Dans un caveau de l’église protestante, immédiatement au-dessous de la chaire du schismatique défroqué, j’ai vu le cercueil du sophiste à couronne. Ce cercueil est de bronze ; quand on le frappe, il retentit. Le gendarme qui dort dans ce lit d’airain ne serait pas même arraché à son sommeil par le bruit de sa renommée ; il ne se réveillera qu’au son de la trompette, lorsqu’elle l’appellera sur son dernier champ de bataille, en face du Dieu des armées.

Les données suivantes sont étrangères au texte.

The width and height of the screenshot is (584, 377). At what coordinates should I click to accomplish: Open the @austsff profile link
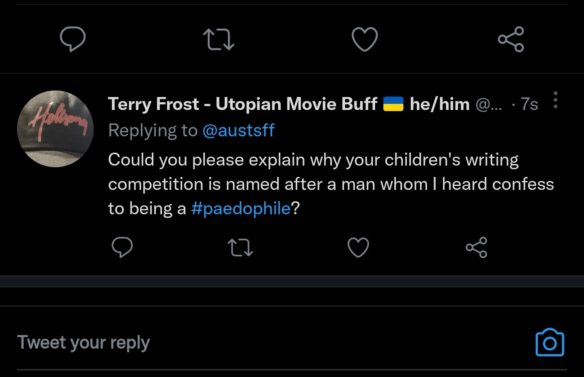coord(238,130)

J’avais un tel besoin de changer d’impression que j’ai trouvé du soulagement à visiter la Maison-de-Marbre. Le roi qui la fit construire m’adressa autrefois quelques paroles honorables, quand, pauvre officier, je traversai son armée. Du moins, ce roi partagea les faiblesses ordinaires des hommes ; vulgaire comme eux, il se réfugia dans les plaisirs. Les deux squelettes se mettent-ils en peine aujourd’hui de la différence qui fut entre eux jadis, lorsque l’un était le grand Frédéric, et l’autre Frédéric-Guillaume[1] ? Sans-

  1. Frédéric-Guillaume II (1744-1797), neveu et successeur du grand Frédéric.